Explanation of Solution

Calculation:

From part (a), the mean is 1.56 children.

The number of women had more than the mean number of children is 51 $\left(=30+12+7+2\right)$.

The sample size n is 100.

The formula for finding the proportion of the women had more than the mean number of children is,

$\begin{array}{c}\text{Proportion}=\frac{\text{Number of women had more than the mean number of children}}{n}\\ =\frac{51}{100}\\ =0.51\end{array}$

Thus, the proportion of the women had more than the mean number of children is 0.51.

To determine

Find the proportion of the women was the number of children more than one standard deviation greater than the mean.

Answer to Problem 10E

The proportion of the women was the number of children more than one standard deviation greater than the mean is 0.21.

Explanation of Solution

Calculation:

From part (a), the mean is 1.56 children and from part (b), the standard deviation is 1.7034.

The quantity that is one standard deviation greater than the mean is,

$\begin{array}{c}\overline{X}+s=1.56+1.3051\\ =2.8651\end{array}$

The number of women was the number of children more than one standard deviation greater than the mean is 21 $\left(=12+7+2\right)$.
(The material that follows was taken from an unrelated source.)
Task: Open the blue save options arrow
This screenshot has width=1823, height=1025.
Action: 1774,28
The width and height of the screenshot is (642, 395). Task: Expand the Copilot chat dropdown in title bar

The formula for finding the proportion of the women was the number of children more than one standard deviation greater than the mean is,

$\begin{array}{c}\text{Proportion}=\frac{\left(\begin{array}{l}\text{Number of women was the number of children more }\\ \text{than one standard deviation greater than the mean}\end{array}\right)}{n}\\ =\frac{21}{100}\\ =0.21\end{array}$

Thus, the proportion of the women was the number of children more than one standard deviation greater than the mean is 0.21.

To determine

Find the proportion of the women was the number of children within one standard deviation of the mean.

Answer to Problem 10E

The proportion of the women was the number of children within one standard deviation of the mean is 0.52.

Explanation of Solution

Calculation:

From part (a), the mean is 1.56 children and from part (b), the standard deviation is 1.7034.

The quantity that is one standard deviation with in the mean is,

$\begin{array}{c}\overline{X}-s=1.56-1.3051\\ =0.2549\end{array}$

$\begin{array}{c}\overline{X}+s=1.56+1.3051\\ =2.8651\end{array}$

The number of women was the number of children within one standard deviation of the mean is 52 $\left(=22+30\right)$.

The formula for finding the proportion of the women was the number of children within one standard deviation of the mean is,

$\begin{array}{c}\text{Proportion}=\frac{\left(\begin{array}{l}\text{Number of women was the number of children}\\ \text{ within one standard deviation of the mean}\end{array}\right)}{n}\\ =\frac{52}{100}\\ =0.52\end{array}$

Thus, the proportion of the women was the number of children within one standard deviation of the mean is 0.52.